Another four oil workers - three Italians and one Lebanese - are still being held hostage by a different armed group after an attack on Agip's Brass River export terminal on December 7.
The three Italians were allowed to call home on Thursday and the Italian Foreign Ministry said they told relatives that they were fine.
Agip is a unit of Italian oil giant Eni, whose chief executive visited President Olusegun Obasanjo on Wednesday to discuss the crisis.
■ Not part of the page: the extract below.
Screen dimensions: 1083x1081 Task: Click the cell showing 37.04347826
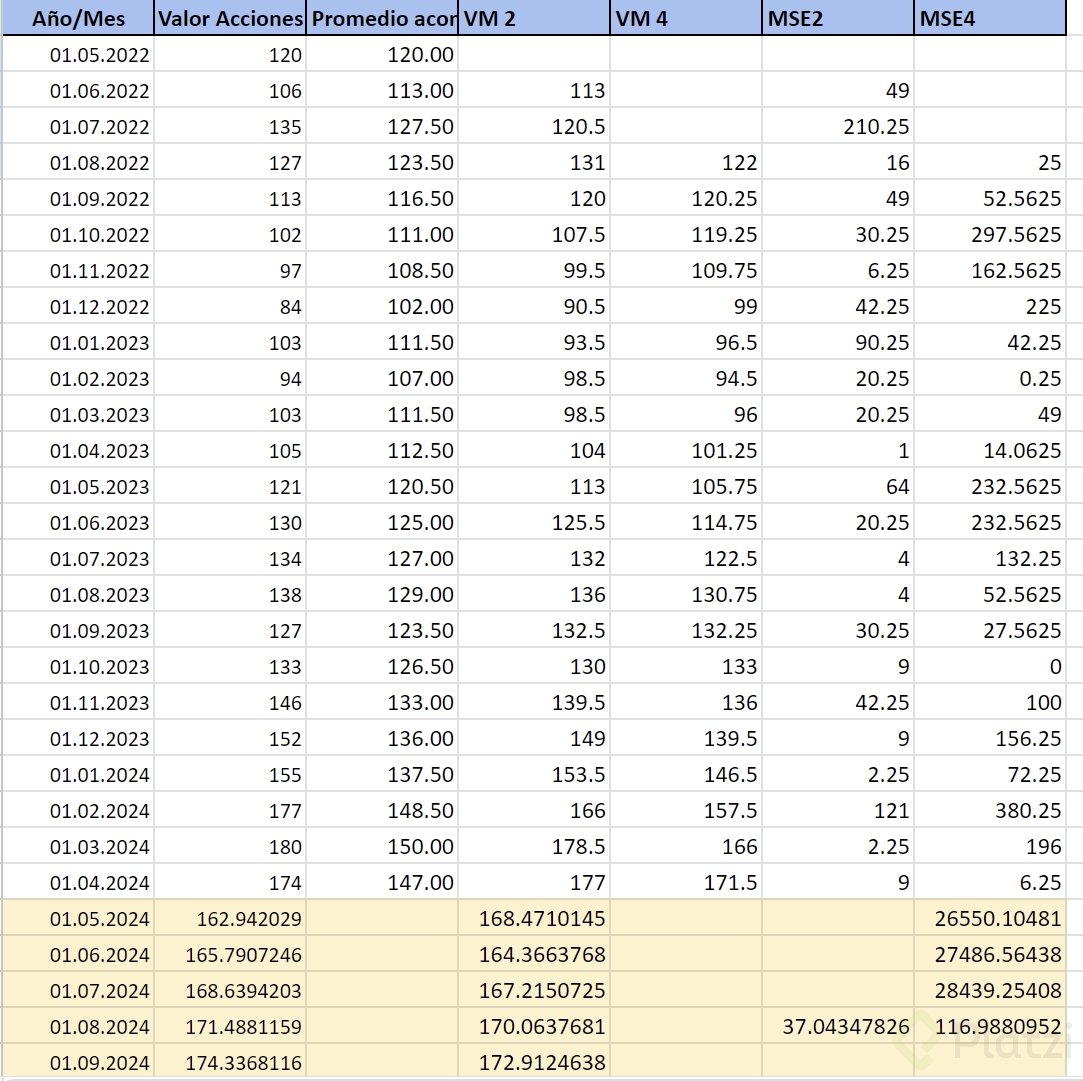click(x=838, y=1027)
Company spokesmen said it was unclear what led to the lifting of the two oilfield sieges, but that talks with the attackers were led by the state government and involved elders from nearby villages.
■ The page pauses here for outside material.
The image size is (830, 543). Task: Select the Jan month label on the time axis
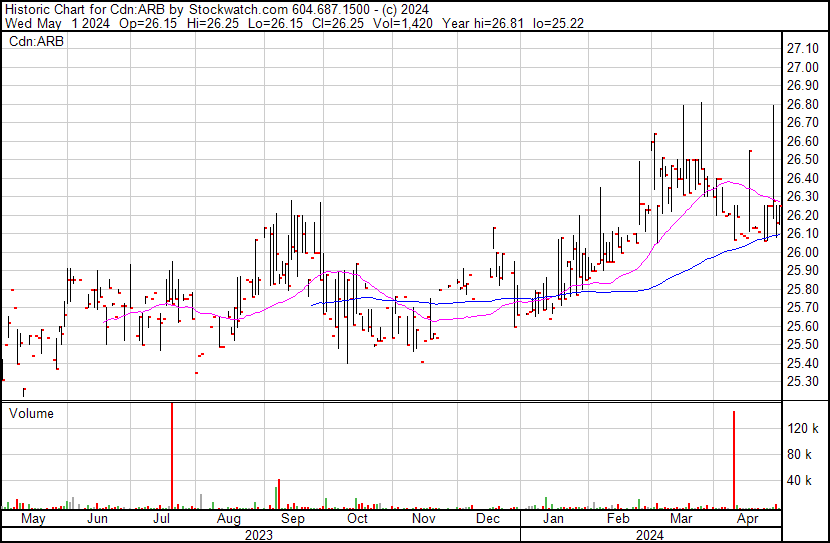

The attackers had demanded money, jobs and infrastructure for their communities in the remote region of mangrove-lined creeks and swamp in southern Nigeria.
The four foreign Agip staff are being held by the Movement for the Emancipation of the Niger Delta, which says it has spurned ransom offers and wants the Nigerian government to release two jailed leaders from the region.
It has threatened to keep the men for six months.
Kidnappings and attacks on oil facilities have become an almost weekly occurrence in the world's eighth largest exporter in the run-up to landmark elections in April.
Western oil companies last week evacuated hundreds of dependents of expatriate staff after two car bombings by MEND at oil company compounds in the regional capital Port Harcourt.
Senior industry executives say the rising tide of violence could force them to withdraw from some areas completely.
Shell has already shut down its entire oil operation in the western side of the delta after a series of attacks in February which cut the OPEC nation's oil output by a fifth.
Violence in the delta is rooted in poverty and neglect by the government, which has failed to convert the region's huge resources into improved living conditions for its inhabitants.
Impoverished villages, often deprived of power, tarred roads, schools and hospitals, sit next to gleaming oilfield stations manned by foreign workers and defended by soldiers.
Industry executives expect violence to escalate further in the runup to elections, as local politicians fight turf wars for access to elected office and a slice of the government's oil revenue that goes with it.